Corruption and the Appearance of Impropriety

All of this has the distinctive stench of corruption and the appearance of impropriety. Eapen Thampy, an industry insider of over a decade, has traced the dirty details back many years through to the formation of patient advocacy groups funded by Busch. Four years ago, the framework for capital requirements were in the works; he opined that capital requirements were likely to lead to monopolization of the Missouri medical marijuana industry, just as has occurred in Illinois. Not only did he turn out to be right, but some of the major players that he has called out for these dirty pay-to-play schemes have since been prohibited – for life – from offering their consulting services to those who hope to enter the industry. Missouri deserves better and should demand better than politics as usual.

While Thampy opined that Amendment 2’s “maintaining competitiveness” in the marijuana market language was a hidden capital requirement, must we treat it as so?

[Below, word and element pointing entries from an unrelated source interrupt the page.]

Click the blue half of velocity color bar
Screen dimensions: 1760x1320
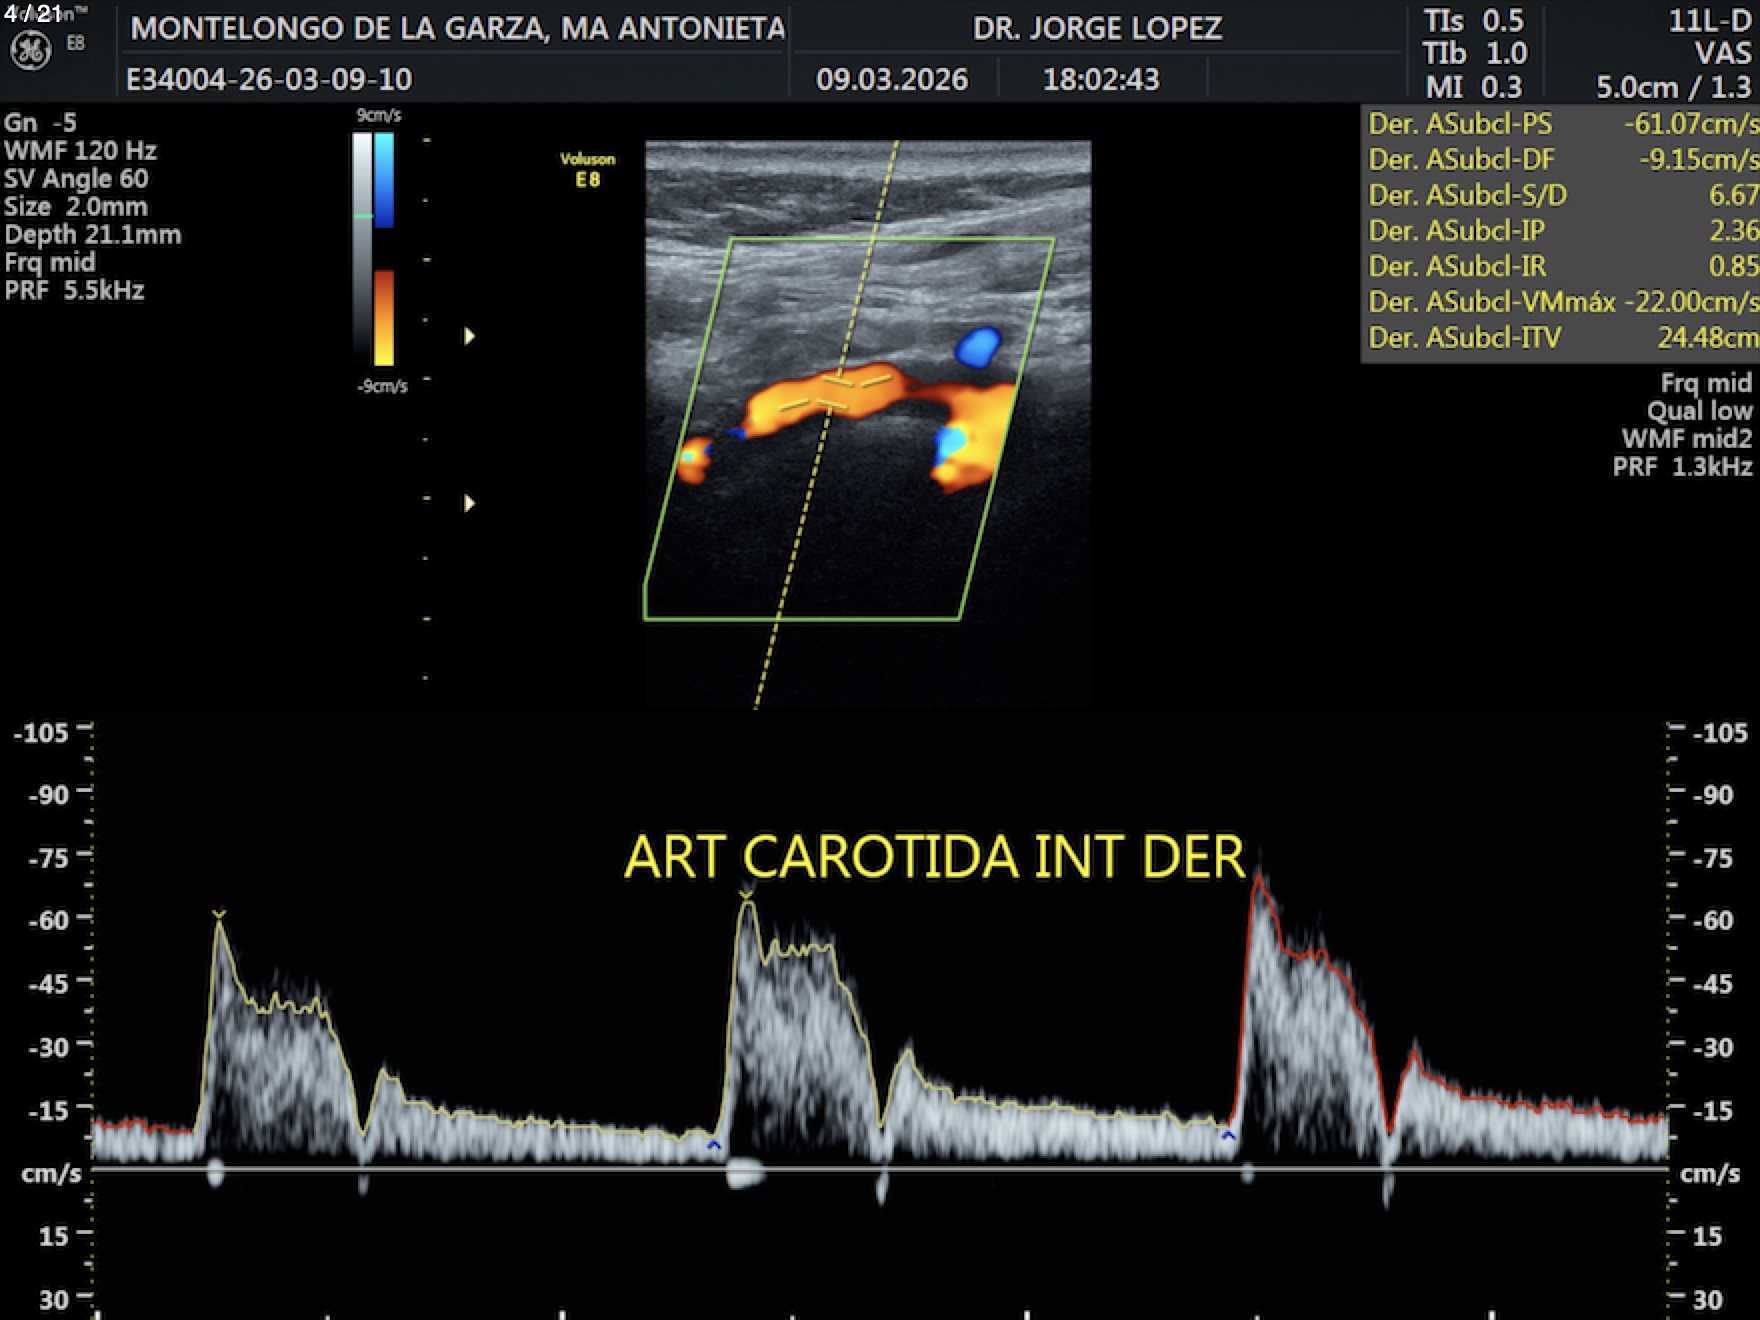384,180
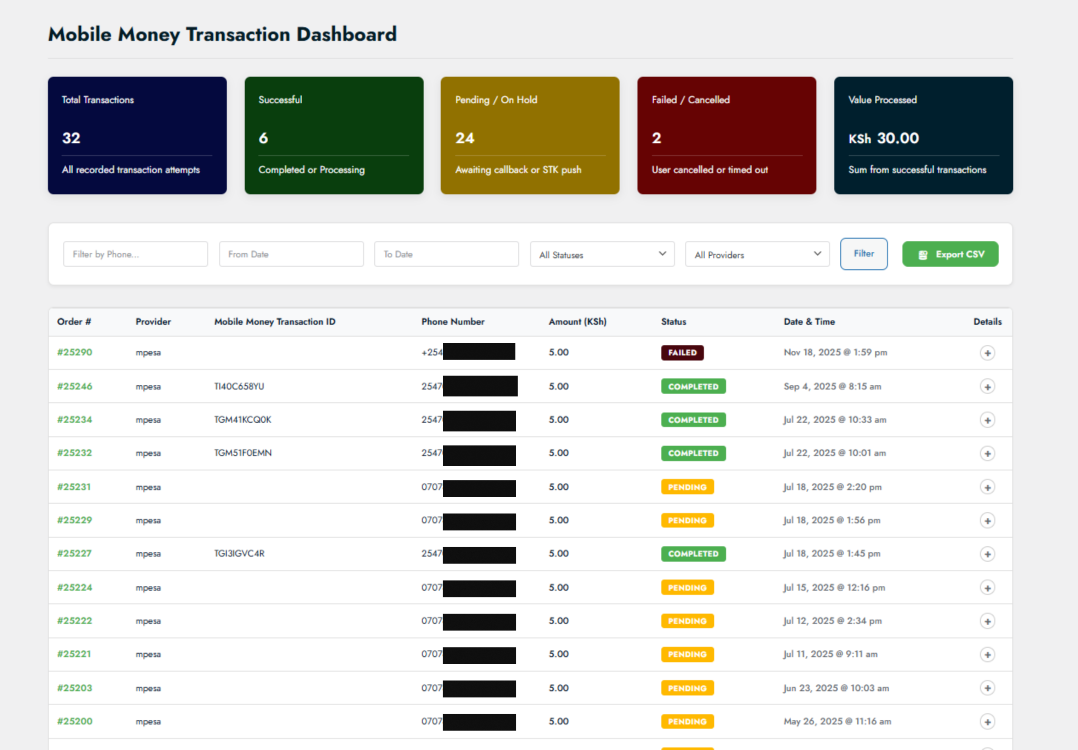Expand details for order #25246

coord(987,387)
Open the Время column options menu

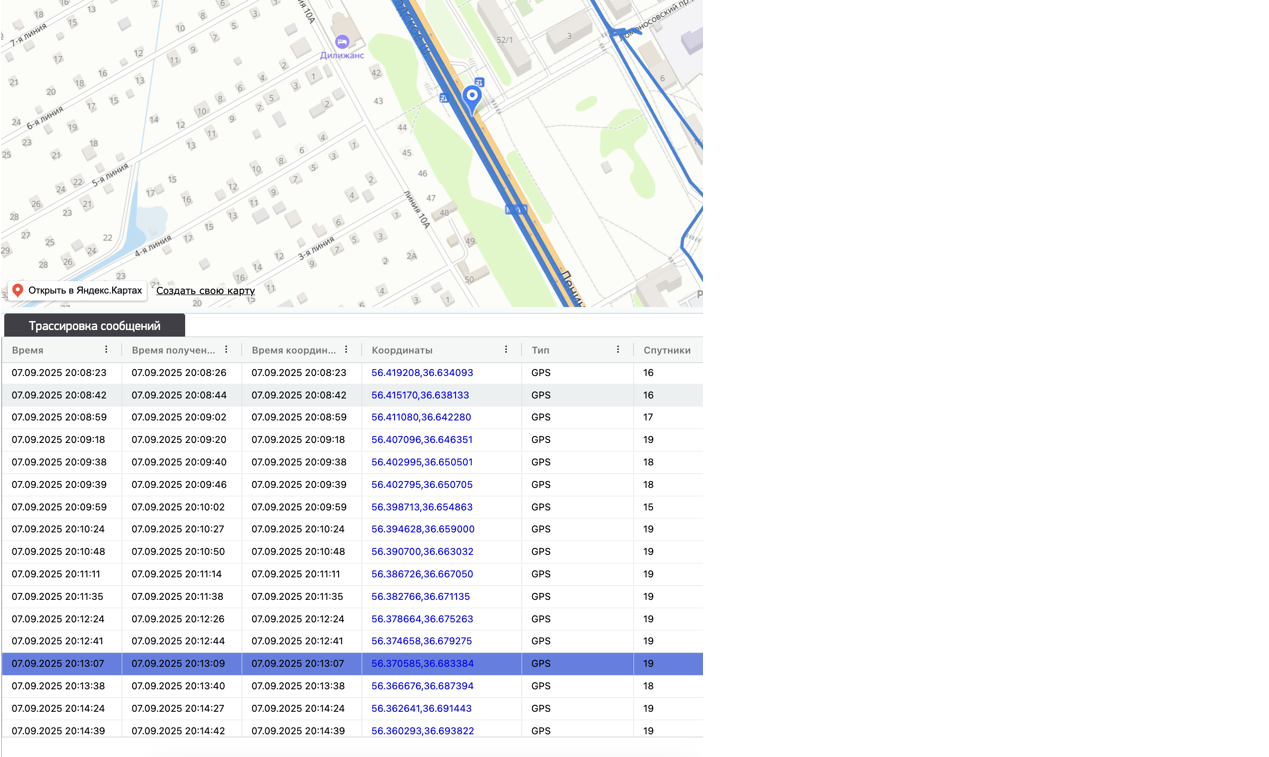(106, 350)
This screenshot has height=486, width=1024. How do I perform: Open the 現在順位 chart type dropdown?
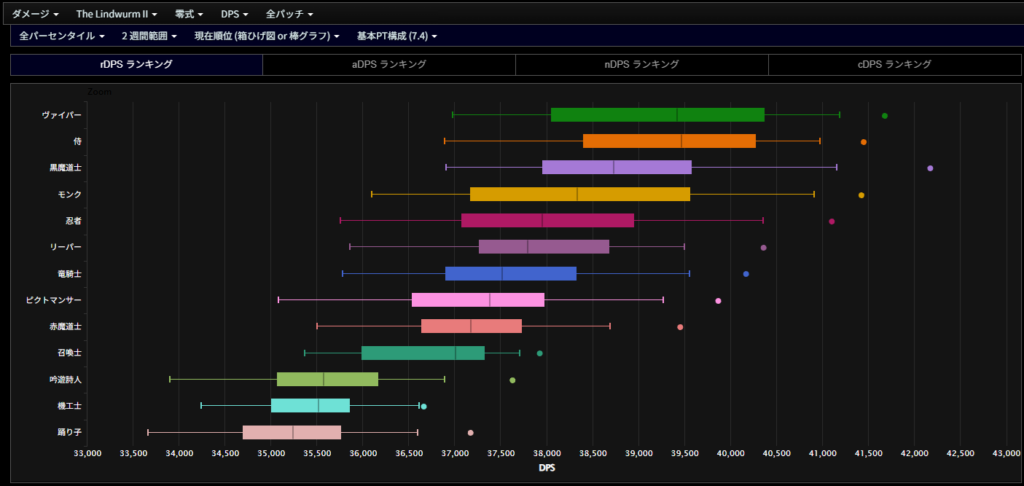tap(266, 36)
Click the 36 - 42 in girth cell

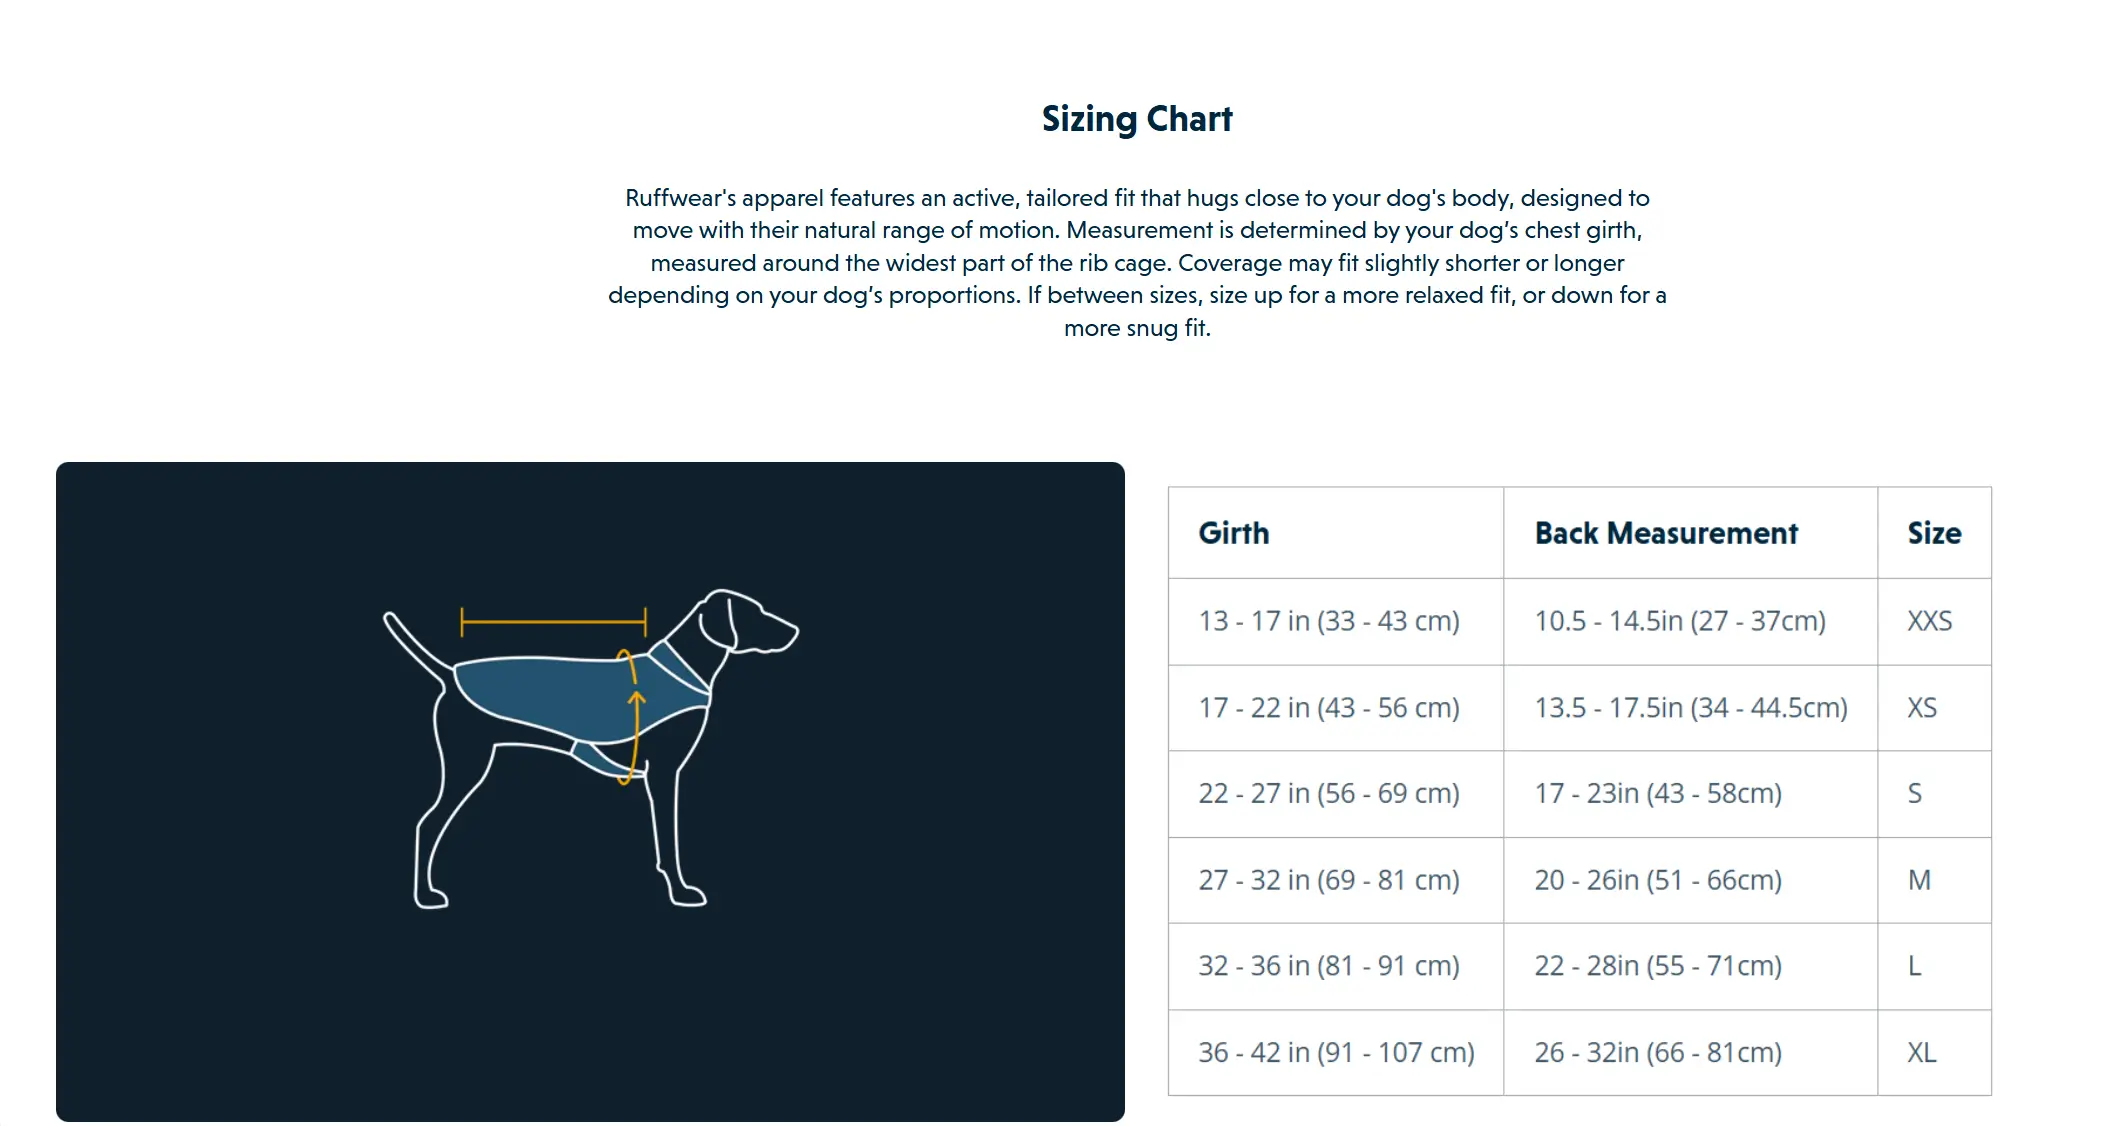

Nothing in Amendment 2 expressly requires DHSS to score or even require capital requirements. In fact, under the proposed scoring questions, capital requirements are listed as being tied to Amendment 2’s mandate to review the business plans of applicants. Nothing anywhere requires those business plans to meet a capital requirement. Who is the Department to say how much it will take to get an 800 square foot dispensary off the ground? I started my law practice with nothing…just a laptop and a printer in my living room. While a dispensary isn’t the same, the principal is a common vein among entrepreneurs who start successful businesses – like Apple – out of the humblest of beginnings. To impose capital requirements is to shackle an entrepreneur before they can even apply…but apparently not put them on notice before they paid DHSS a nonrefundable fee. Imposing capital requirements starts this industry in Missouri off on the wrong foot – an unethical foot – and undermines faith in government that is already on shaky ground after decades of unjust prohibition.

Conclusion

The foregoing reasons are more than adequate to justify abolishing capital requirements in this industry. When we look at the stats comparing alcohol to cannabis, alcohol causes thousands of deaths a year; cannabis does not. A liquor license in Missouri costs $150, the application is about 7 pages long and requires a criminal background check and proof that the business entity is in good standing. There are liquor stores everywhere. But cannabis seems to require thousands in non-refundable fees, limits on the number of businesses, capital requirements (announced after they gladly take the non-refundable fees, a deplorable and unethical practice), stringent licensing requirements amounting to a nearly 500-page application. This isn’t a nuclear power plant. Its a safe plant medicine and if this is really about patient access, then there should be more dispensaries than liquor stores and far fewer barriers to enter the market.